> [Source excerpt]:

************

And it’s like, that’s the perfect
example of content inflation.

Right?

You go back to a site you’ve built like

seven, eight years ago, and I agree,
AI content is better than that.

So essentially that’s the gaps
in the market you can take with AI

content, because definitely
it does a better job.

But, yeah, so it’s like these
things, they’re not forever.

Basically, nothing’s forever
except diamonds, I guess.

But anyway, once you have gone through

that checklist,
we made an interactive flowchart

that essentially decide
the best pass for your page.

So again, I’m not going to give the whole
flowchart because essentially it’s

the course, but I’m going
to give you an example.

Right?
So we’re going to go through one.

I put the screenshot
on the page and we go together.

So one of the first question is,
is the page older than six months?

And you just answer yes or no, right?

If no, we tend to tell people, like,
look, give it a little bit of time.

That page probably needs to age a little

bit before you decide to slash
it or do something with it.

Then it’s like, does the page rank
top three for its targeted keyword?

You can say yes, you can say no.

If you want to know what’s behind yes,
you’re going to have to buy the Blueprint.

Then it’s like, is the keyword unique

and important to you and can
you realistically rank for it?

And that’s where you essentially
go back and Google the keyword.

You see who’s ranking and you’re like,
do I have a chance?

Can I actually rank?

Let’s say in this case we say no, right?

If you say yes, it might be different.

But if you say no, does the page
has valuable links pointing to it?

Because we know it can’t rank
for its unique keywords, basically.

But there might be salvageable
parts that we can go after here.

And this is an interesting point,
actually, because a lot of people,

they will leave an article that doesn’t
rank and is out of date – and it’s wasted –

because it has links and they want
that links for their domain, essentially.

But even though it’s
not helping that page.

But, man, redirects are so powerful.
It works so well,

actually. Maybe I’ll give
an example of redirect after.

So in this case, I put, yes,
there is links pointing to it.

So it’s interesting.

It’s like, is this page valuable
for your business outside of SEO?

And the reason I’m asking that is

sometimes these pages are still worth
it if they’re like high convert.

Like, imagine you have a squeeze page,
for example, right?

It doesn’t rank for a unique
keyword or can’t rank for anything.

It has links pointing to it because people

have been promoting it or
you’ve been promoting it online.

I’m not going to cut my squeeze page
to just salvage some links.

However,

I could take the content of that squeeze
page, put it somewhere else,

and redirect that link with all
the backlinks somewhere else.

************

> [Problem requirements]: According to the talk excerpt above, what does the flowchart tell people to do if the page is not older than six months?

> [Dataset excerpt]:
************

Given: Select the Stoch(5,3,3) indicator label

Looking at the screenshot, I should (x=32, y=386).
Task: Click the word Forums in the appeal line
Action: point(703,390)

************

> [Exercise output]: Give it a little time, since the page probably needs to age a bit before you decide to cut it or do something with it.